O caso ganhou contornos ainda mais complexos com a intervenção russa: Moscou teria despachado um submarino e outros navios para escoltar o petroleiro, numa tentativa de protegê-lo contra a ação americana, segundo relatos de veículos internacionais. Essa movimentação militar marca um raro confronto indireto entre as duas potências no oceano. The Guardian+1
A Rússia criticou a perseguição e questionou a legalidade das ações de Washington, classificando a operação como injustificada e como uma violação do direito marítimo internacional. Autoridades americanas, por sua vez, defendem que estão aplicando sanções legítimas contra embarcações envolvidas no transporte de petróleo que violam processos legais definidos pelo Tesouro e pelo Departamento de Justiça dos EUA.
A ação ocorre em meio a uma ofensiva mais ampla dos EUA contra o regime de Nicolás Maduro, de quem Washington retirou o reconhecimento em favor de autoridades opositoras e intensificou sanções econômicas e militares. Recentemente, forças americanas capturaram Maduro em Caracas, e ele e sua esposa compareceram a uma corte federal em Nova York, onde enfrentam acusações relacionadas ao narcotráfico.
Além do petroleiro agora no Atlântico, os EUA já haviam interceptado outros navios ligados ao comércio de petróleo venezuelano sancionado no final de 2025, parte de uma estratégia para cortar as principais fontes de receita do governo venezuelano.

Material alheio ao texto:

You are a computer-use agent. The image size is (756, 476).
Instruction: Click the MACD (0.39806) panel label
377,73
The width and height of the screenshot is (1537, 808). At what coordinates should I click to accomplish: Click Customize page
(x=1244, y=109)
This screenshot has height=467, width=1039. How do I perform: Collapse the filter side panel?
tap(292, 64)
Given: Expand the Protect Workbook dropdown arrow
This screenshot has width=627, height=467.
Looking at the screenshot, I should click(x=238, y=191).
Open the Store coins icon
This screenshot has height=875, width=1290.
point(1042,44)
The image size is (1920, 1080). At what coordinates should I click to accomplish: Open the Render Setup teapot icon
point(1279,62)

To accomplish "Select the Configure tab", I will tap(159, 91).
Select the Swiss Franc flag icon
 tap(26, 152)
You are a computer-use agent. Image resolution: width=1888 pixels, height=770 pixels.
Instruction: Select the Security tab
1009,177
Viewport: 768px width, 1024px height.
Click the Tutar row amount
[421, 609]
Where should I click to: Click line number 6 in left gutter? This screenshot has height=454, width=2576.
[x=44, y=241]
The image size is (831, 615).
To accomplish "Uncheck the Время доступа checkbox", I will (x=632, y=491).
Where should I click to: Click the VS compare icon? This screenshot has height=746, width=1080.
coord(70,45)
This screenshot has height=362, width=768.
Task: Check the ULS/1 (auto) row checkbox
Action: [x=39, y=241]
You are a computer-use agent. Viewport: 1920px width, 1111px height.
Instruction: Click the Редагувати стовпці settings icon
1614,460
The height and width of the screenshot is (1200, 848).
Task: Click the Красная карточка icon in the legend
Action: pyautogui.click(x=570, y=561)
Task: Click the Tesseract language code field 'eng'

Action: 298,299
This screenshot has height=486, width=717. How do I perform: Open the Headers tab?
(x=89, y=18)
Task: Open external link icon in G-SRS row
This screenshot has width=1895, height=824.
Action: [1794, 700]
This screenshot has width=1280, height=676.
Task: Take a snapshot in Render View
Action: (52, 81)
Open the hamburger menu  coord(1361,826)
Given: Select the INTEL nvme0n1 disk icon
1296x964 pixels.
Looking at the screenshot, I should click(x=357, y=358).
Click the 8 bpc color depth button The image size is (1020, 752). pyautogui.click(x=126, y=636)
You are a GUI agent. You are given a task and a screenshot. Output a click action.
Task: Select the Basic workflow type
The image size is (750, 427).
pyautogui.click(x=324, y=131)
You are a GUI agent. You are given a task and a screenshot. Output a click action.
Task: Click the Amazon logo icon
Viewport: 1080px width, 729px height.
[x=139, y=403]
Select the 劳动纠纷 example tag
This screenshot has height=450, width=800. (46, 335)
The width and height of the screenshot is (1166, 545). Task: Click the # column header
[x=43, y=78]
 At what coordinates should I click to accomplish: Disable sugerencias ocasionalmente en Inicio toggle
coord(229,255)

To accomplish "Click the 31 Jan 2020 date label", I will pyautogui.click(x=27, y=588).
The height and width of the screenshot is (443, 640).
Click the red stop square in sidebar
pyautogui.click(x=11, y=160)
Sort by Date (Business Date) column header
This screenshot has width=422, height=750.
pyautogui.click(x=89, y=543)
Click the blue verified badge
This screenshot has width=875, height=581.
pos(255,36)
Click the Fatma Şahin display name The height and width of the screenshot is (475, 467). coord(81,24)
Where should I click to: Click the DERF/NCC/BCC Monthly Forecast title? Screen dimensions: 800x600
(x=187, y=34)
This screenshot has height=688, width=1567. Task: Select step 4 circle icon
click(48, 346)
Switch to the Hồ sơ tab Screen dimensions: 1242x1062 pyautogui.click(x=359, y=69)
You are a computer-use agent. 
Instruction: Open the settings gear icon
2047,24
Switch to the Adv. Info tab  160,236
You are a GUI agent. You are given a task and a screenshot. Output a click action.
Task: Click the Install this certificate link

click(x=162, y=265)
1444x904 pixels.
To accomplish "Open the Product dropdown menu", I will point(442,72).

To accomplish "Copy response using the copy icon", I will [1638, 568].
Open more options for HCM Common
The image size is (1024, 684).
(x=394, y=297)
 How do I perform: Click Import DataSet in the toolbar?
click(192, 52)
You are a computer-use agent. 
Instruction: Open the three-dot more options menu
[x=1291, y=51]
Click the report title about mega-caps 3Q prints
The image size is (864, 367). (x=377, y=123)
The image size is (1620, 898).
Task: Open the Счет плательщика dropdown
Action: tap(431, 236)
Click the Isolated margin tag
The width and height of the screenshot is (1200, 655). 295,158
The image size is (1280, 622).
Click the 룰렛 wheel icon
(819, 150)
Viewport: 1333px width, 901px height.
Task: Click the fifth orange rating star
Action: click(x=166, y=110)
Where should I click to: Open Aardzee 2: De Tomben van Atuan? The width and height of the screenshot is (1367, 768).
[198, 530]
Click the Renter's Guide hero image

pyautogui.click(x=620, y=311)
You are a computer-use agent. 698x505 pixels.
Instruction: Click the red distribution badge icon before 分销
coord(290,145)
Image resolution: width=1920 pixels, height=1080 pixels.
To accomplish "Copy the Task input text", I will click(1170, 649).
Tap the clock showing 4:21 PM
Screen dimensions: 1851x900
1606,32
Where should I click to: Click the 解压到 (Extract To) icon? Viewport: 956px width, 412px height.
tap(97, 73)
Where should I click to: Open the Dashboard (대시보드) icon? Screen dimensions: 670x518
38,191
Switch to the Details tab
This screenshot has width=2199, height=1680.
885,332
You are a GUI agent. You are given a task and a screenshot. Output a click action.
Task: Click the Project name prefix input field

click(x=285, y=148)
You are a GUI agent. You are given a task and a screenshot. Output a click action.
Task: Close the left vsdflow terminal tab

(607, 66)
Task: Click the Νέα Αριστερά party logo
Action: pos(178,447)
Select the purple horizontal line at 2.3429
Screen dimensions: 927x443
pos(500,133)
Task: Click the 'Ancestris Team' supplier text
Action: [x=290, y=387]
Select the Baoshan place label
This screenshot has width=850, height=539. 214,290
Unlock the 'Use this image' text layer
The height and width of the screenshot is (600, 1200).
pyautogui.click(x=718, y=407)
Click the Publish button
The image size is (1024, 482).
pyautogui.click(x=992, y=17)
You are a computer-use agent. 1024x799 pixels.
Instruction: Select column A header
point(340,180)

Especialistas alertam que a presença de ativos militares russos ao redor do Marinera e a tentativa americana de tomar o controle da embarcação podem elevar ainda mais as tensões entre Washington e Moscou, potencialmente testando os limites do direito internacional e da soberania marítima. O desfecho da operação ainda é incerto — com autoridades americanas e russas trocando protestos diplomáticos — e a situação segue em desenvolvimento no Atlântico Norte.